**Task objective**. Show every line below that contains the word "width".

**Listing**.
-------
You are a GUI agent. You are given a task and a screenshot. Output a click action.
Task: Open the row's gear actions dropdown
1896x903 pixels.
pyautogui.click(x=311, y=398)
-------
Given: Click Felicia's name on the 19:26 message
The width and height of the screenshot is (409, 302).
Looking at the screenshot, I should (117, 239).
-------
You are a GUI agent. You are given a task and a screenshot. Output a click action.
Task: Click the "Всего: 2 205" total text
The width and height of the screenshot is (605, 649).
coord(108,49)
-------
**Right answer**.
The width and height of the screenshot is (409, 302).
The width and height of the screenshot is (605, 649).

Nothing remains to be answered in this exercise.